SUPPLIED PASSAGE:
I was pleased to get through the week without once referring to it as either SHAEF or SHIELD. I was, of course, ready to blame any such error on jet lag, as it takes me close to a week to get re-synchronized.
There are some significant canals in this part of Belgium, built to move the coal, iron ore, and finished product. The trip back every evening took me over one of the main canal branches, seen below.
Every morning we passed a very large turning basin where three canals join.
Evenings in Mons
There were some cafés on the semi-circular square where the original train station had stood. And some day, the new one will stand. The evening after the first day of class I got no further than here. This was across the train station complex from my hotel.
Other evenings I would go to the old town square. I was in Mons, I should take advantage of that!
The archway passing through the Town Hall contains a number of commemorative plaques. The first one below commemorates the Canadian Corps recapturing Mons on 11 November 1918 after 50 months of German occupation. As it says:
The Battle of Mons was fought here in late August 1914, it was the first World War I battle fought by the British Army. They were forced to retreat, Germany seized the town, and held it through the entire war. From Britain's point of view, the very first and very last shots of World War I were fired in Mons.
The last one above starts:
ERECTED BY THE 5th ROYAL IRISH LANCERS TO THE MEMORY OF THE FOLLOWING COMRADES WHO FELL IN THE CAUSE OF THE ALLIED DURING THE GREAT WAR 1914–1918.
Then at the bottom, in French, it says that the regiment took part in the fighting near Mons, in the retreats in the month of August 1914, and in the victorious return for the armistice day of 11 November 1918.
The first one below commemorates people from Mons and the surrounding area killed when the Germans moved in at the start of World War I.
The last of the large memorials is to "Our Pioneers" of 1876–1908, Belgians killed before the Belgian colony of Congo was formally established in 1908.
Just below that is a plaque in memory of those killed and injured in the fight for independence of the Congo, especially Patrice Emery Lumumba, the first Prime Minister of an independent Congo, assassinated 17 January 1961, with his companions Maurice Mpolo and Joseph Okito.
And just below that is a plaque explaining that monuments to Belgian colonists in the Congo appeared in many Belgian communities between the two World Wars. And that attitudes since then have shifted, these pro-colonialization memorials are artifacts of their time, and now the emphasis is and should be on those on the side of Congo independence.Detective Novels in France
Heavy stuff. It's time to get dinner, and then retire to a nearby bar for a Leffe and some French practice.

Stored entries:
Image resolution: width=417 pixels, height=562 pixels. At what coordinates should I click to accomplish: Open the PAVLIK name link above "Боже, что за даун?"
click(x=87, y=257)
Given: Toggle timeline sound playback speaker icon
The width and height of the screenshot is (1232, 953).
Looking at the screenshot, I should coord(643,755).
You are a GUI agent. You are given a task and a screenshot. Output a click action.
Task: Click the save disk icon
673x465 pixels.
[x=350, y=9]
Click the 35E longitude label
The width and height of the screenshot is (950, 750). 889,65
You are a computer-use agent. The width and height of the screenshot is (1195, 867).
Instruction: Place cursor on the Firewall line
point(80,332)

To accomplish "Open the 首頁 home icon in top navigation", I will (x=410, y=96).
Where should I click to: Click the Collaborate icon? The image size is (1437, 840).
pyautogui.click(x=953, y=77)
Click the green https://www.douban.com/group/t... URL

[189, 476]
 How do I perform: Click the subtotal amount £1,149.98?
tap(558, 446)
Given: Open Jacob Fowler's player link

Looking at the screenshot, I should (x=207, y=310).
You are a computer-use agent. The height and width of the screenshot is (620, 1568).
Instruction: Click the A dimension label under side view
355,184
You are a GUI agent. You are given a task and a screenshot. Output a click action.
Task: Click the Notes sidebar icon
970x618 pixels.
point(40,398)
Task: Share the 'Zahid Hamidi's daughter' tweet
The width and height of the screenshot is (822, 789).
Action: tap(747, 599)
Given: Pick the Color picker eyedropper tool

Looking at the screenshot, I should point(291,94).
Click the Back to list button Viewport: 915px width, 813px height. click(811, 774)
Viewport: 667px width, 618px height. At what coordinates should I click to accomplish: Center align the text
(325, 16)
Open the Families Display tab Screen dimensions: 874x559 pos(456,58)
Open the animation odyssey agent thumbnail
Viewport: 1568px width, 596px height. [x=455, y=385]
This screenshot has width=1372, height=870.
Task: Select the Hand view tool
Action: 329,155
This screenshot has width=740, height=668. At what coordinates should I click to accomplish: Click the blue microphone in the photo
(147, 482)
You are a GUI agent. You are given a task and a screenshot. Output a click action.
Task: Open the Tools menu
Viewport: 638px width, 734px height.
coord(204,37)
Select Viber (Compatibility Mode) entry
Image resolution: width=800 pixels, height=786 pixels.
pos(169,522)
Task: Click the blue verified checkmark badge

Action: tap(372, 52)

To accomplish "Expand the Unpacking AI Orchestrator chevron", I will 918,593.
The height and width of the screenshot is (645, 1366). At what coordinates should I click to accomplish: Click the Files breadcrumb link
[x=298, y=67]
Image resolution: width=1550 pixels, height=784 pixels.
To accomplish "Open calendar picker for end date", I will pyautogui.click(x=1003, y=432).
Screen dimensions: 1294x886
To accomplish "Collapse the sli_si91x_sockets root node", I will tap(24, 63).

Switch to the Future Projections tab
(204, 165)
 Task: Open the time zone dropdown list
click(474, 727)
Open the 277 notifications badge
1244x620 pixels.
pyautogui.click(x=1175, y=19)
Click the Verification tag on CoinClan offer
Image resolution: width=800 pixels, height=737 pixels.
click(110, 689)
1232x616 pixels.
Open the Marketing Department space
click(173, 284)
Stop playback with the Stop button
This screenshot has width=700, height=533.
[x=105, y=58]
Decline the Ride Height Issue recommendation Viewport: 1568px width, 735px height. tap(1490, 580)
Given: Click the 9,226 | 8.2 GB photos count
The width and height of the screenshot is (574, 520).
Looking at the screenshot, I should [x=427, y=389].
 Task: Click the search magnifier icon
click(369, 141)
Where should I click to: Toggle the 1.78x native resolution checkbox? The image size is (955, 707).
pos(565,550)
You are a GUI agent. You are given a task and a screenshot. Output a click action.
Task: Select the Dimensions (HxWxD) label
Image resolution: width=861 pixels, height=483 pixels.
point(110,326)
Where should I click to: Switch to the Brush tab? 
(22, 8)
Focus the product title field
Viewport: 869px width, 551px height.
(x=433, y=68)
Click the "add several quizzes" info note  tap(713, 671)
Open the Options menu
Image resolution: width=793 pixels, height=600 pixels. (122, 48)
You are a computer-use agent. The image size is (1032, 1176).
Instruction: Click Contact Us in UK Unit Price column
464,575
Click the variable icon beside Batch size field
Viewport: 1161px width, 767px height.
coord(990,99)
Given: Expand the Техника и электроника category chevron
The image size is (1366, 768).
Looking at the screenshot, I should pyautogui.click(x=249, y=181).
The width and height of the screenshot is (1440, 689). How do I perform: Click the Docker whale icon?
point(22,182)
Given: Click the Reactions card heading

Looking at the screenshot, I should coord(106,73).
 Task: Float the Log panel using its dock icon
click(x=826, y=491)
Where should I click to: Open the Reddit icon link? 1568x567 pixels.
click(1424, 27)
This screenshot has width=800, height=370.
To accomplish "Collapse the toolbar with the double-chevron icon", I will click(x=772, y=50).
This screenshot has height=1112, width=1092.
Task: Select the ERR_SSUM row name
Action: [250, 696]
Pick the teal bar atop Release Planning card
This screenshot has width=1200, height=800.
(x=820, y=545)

EXERCISE PROMPT: List every person named in the text about evenings in Mons.

EXPECTED ANSWER: Patrice Emery Lumumba, Maurice Mpolo, Joseph Okito